# Schussrichtigung bestimmen



## firefligher (24. Okt 2013)

Hallo,
ich hab mal wieder ein Problem mit LWJGL. Dieses mal geht es zwar immer noch um die Kugel, nun habe ich allerdings das Problem, dass ich nicht weiß, wie ich die Kugelschussrichtung bestimme. Ich hab eine Startposition und die Y-Rotation des Spielers.
Wie kann ich aus diesen Informationen eine Schussrichtung bestimmen?


----------



## Hestalon (24. Okt 2013)

In der Regel hat man egal für was immer 3 Richtungen, oder zumindest 2.
Den Up, Dir und Left Vector. Einen kann man weglassen, da alle 3 Vectoren senkrecht aufeinander stehen und somit über das Kreuzprodukt der anderen beiden berechnen lässt.

Somit würde sich für dich anbieten:
Up = (0,1,0)
Dir = (0,0,1)

Danach musst du bei jeder Drehung deines Spielers lediglich die Vectoren um die Achse drehen.

Gruß


----------



## Rubber (25. Okt 2013)

Klingt für mich nach nem Ray.
Also eine Line durch die Augenposition und die Projektions fläce Zeichnen.
^^^^
Arbeitsauftrag 1: Übertragen Sie alle folgenden Datensätze Zeile für Zeile unverändert und lassen Sie dabei die Bilder weg.
Der Textauszug und die Datensätze sind voneinander unabhängiges Material.
^^^^
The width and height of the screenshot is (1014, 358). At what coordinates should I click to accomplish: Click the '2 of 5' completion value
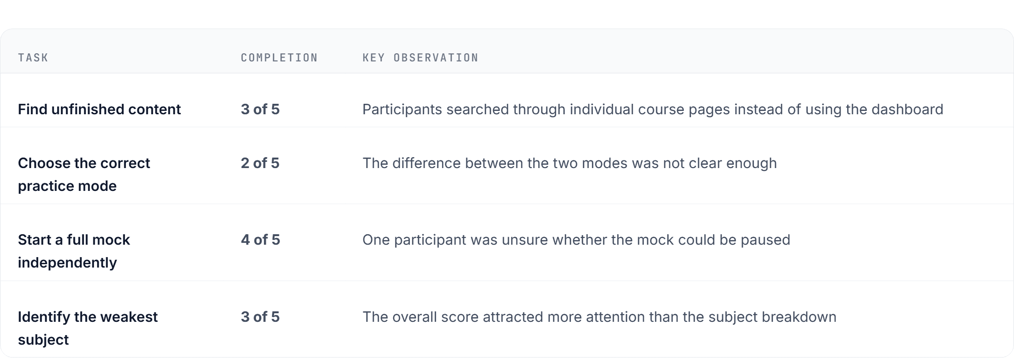pos(260,163)
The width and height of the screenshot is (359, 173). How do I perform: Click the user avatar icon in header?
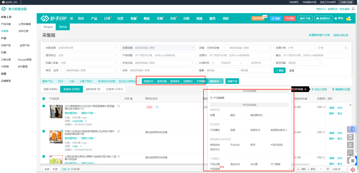coord(348,19)
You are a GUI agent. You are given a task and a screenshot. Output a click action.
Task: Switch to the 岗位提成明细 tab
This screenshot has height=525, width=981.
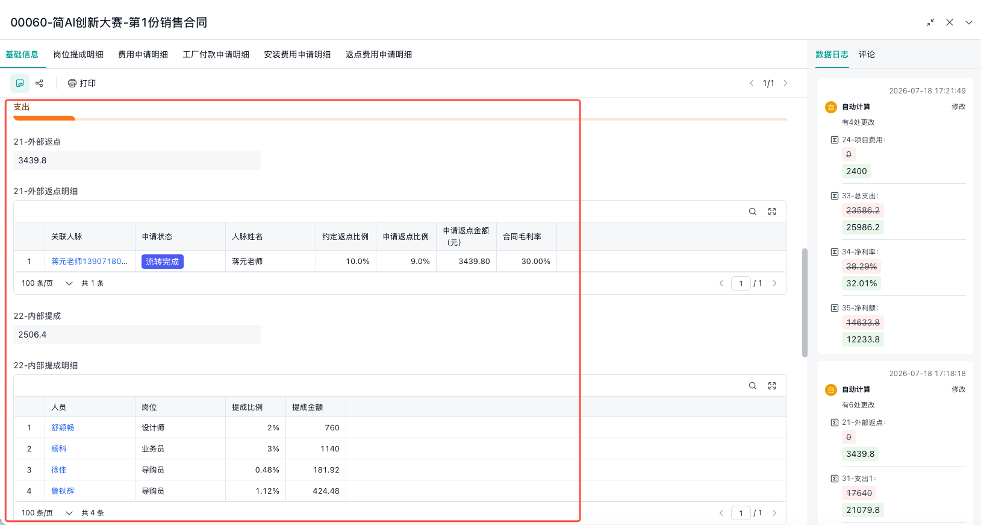tap(78, 54)
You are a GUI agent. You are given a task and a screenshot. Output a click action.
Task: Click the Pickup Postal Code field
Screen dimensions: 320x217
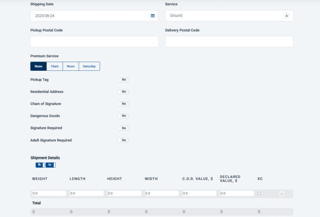click(94, 42)
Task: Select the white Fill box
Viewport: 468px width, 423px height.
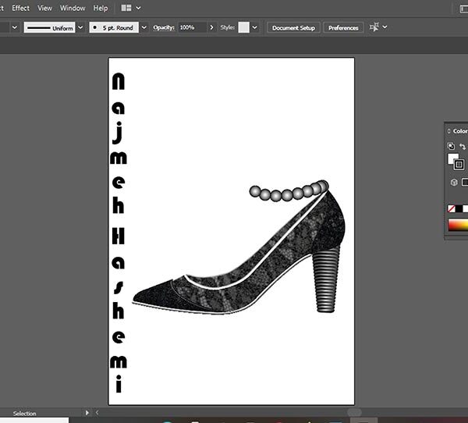Action: [452, 159]
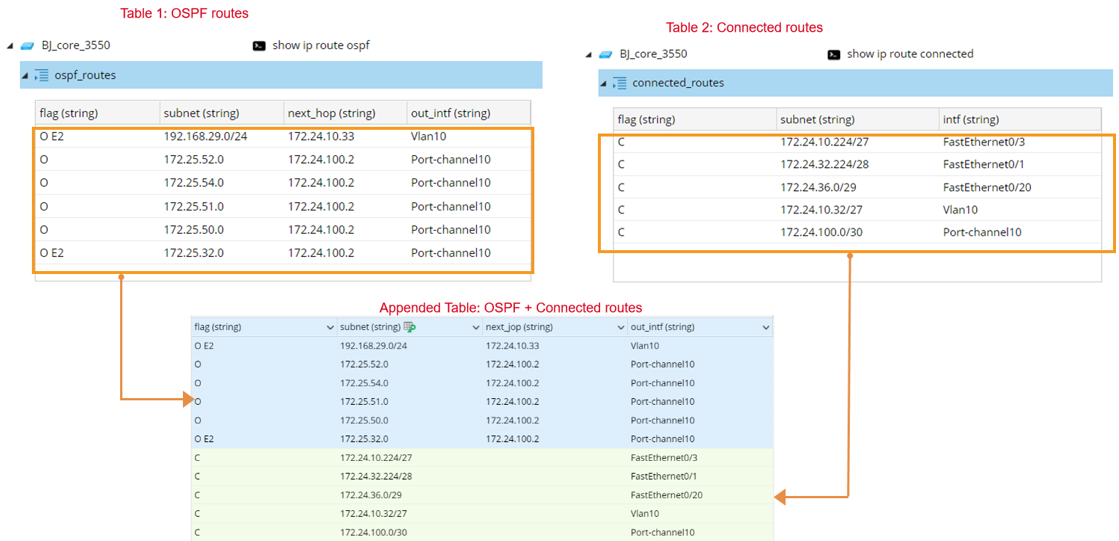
^^^^
Arbeitsauftrag 2: Welche beiden Informationen hat der Fragesteller im Forumsthread zur Schussrichtung zur Verfügung?

Lösung 1:
The width and height of the screenshot is (1014, 358). At what coordinates should I click to accomplish: Click the '2 of 5' completion value
pos(260,163)
The width and height of the screenshot is (359, 173). How do I perform: Click the user avatar icon in header?
coord(348,19)
You are a GUI agent. You are given a task and a screenshot. Output a click action.
Task: Switch to the 岗位提成明细 tab
This screenshot has height=525, width=981.
tap(78, 54)
You are a GUI agent. You are given a task and a screenshot. Output a click action.
Task: Click the Pickup Postal Code field
Screen dimensions: 320x217
click(94, 42)
Task: Select the white Fill box
Viewport: 468px width, 423px height.
Action: [452, 159]

Lösung 2: Eine Startposition und die Y-Rotation des Spielers.